FFS why can't they just take my registration and do it over the phone?! Mum is working away tomorrow and she wont let me go on my own so guess where I'm spending tonight


----------



## Guest

GoldenShadow said:


> I am SOOOOOOOOO intrigued to know if they should have even been parked there now  I could use it against them to try and bribe them to let me pay out of insurance if I did any damage :laugh:


Restrictions are there for a reason :thumbsup:


----------



## harley bear

GoldenShadow said:


> Oh ffs get this! Have to report to police station asap with MOT certificate, both bits of driving license and car log book
> 
> FFS why can't they just take my registration and do it over the phone?! Mum is working away tomorrow and she wont let me go on my own so guess where I'm spending tonight


Bet you wish you hadnt bothered now


----------



## shibby

GoldenShadow said:


> Oh ffs get this! Have to report to police station asap with MOT certificate, both bits of driving license and car log book
> 
> FFS why can't they just take my registration and do it over the phone?! Mum is working away tomorrow and she wont let me go on my own so guess where I'm spending tonight


What a palaver! :frown: Good on you anyway, here's wishing some good karma comes your way  ...


----------



## GoldenShadow

I'm HOME 

Left home at like 8pm 

The guy was nice though said I've covered myself and don't have to tell my insurance or anything. Said it sounds unlikely I clipped anything properly and its unlikely anything will come of it. Hopefully that is how it will stay!

Not sure whether to keep my car or not though now, was going to sell it, then decided to keep it but not sure if I should keep it now :confused1:

Insurance runs out Feb 13th, what if someone reports it after then, I'll be paying for insurance and no no claims, was going to pay it all in one lump sum but not sure if I should now


----------



## harley bear

GoldenShadow said:


> I'm HOME
> 
> Left home at like 8pm
> 
> The guy was nice though said I've covered myself and don't have to tell my insurance or anything. Said it sounds unlikely I clipped anything properly and its unlikely anything will come of it. Hopefully that is how it will stay!
> 
> Not sure whether to keep my car or not though now, was going to sell it, then decided to keep it but not sure if I should keep it now :confused1:
> 
> Insurance runs out Feb 13th, what if someone reports it after then, I'll be paying for insurance and no no claims, was going to pay it all in one lump sum but not sure if I should now


If you decided to keep the car then just keep it and do everything you were going to do in the first place.
If everyone sold their car because they clipped another car there would be no cars on the road.


----------



## GoldenShadow

harley bear said:


> If you decided to keep the car then just keep it and do everything you were going to do in the first place.
> If everyone sold their car because they clipped another car there would be no cars on the road.

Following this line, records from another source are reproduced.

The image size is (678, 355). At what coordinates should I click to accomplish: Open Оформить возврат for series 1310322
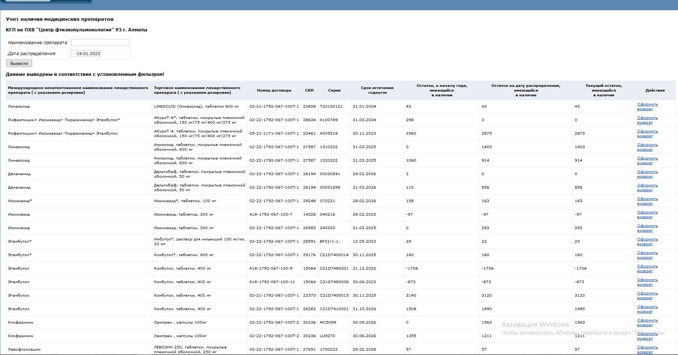(647, 147)
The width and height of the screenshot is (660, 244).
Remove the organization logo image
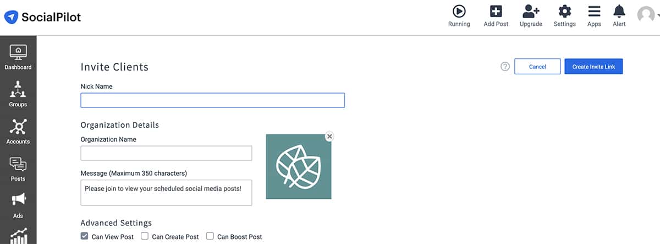click(x=329, y=136)
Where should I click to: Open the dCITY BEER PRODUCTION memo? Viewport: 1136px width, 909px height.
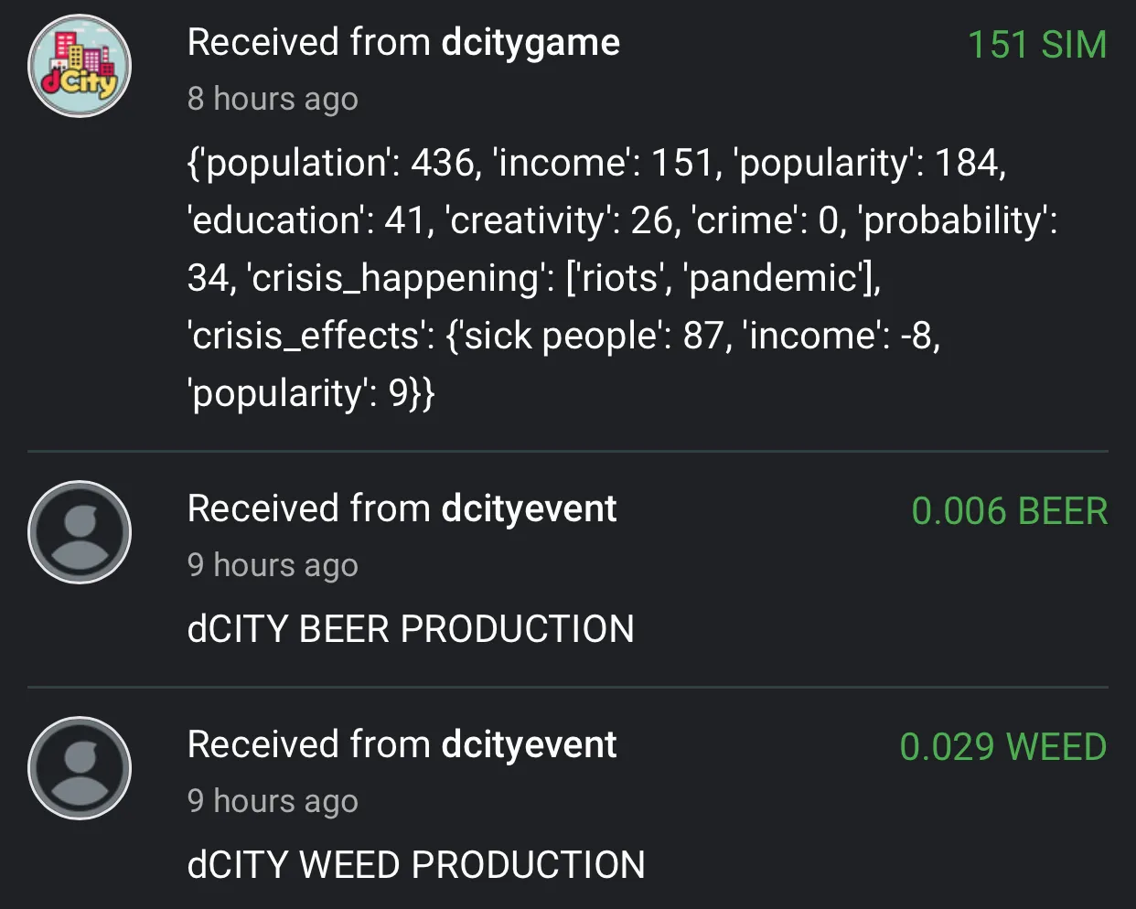coord(411,629)
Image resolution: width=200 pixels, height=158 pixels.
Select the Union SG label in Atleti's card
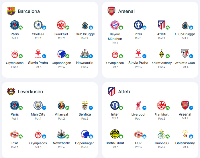(x=162, y=143)
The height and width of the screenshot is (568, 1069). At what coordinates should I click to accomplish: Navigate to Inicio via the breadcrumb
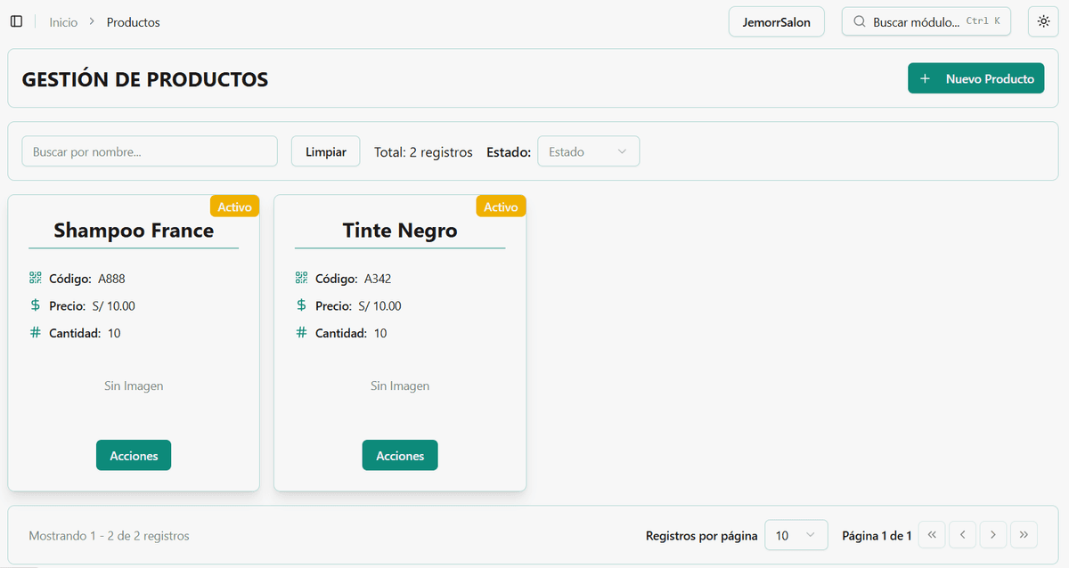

I know what you mean, but because I was umming and ahhing so much I'm like, is it a sign?! In reality the car park I used yesterday had like one space which I used so I doubt I'll be able to use that for uni in future as it will probably be full. Otherwise it means driving 1.8 miles to a free car park and walking just over half a mile to uni, in reality I can walk from my house and its only a mile and a bit away...

I'm more trying to make it feel worthwhile having my car, and I'm going to hand out some CV's to get some more part time work soon and I'm going to go for jobs that I'd have to drive to on *purpose* so to make me use it more 

Like with the uni thing I'm thinking of using it just to get out in it and things, I know I should carry on and get experience/practice etc.

But, what if I pay for a years insurance up front (expires mid Feb), and then the person I think I clipped comes forward and wants to go through my insurance? My excess is like £400 at least and then I'd lose my NCB so insurance would sky rocket...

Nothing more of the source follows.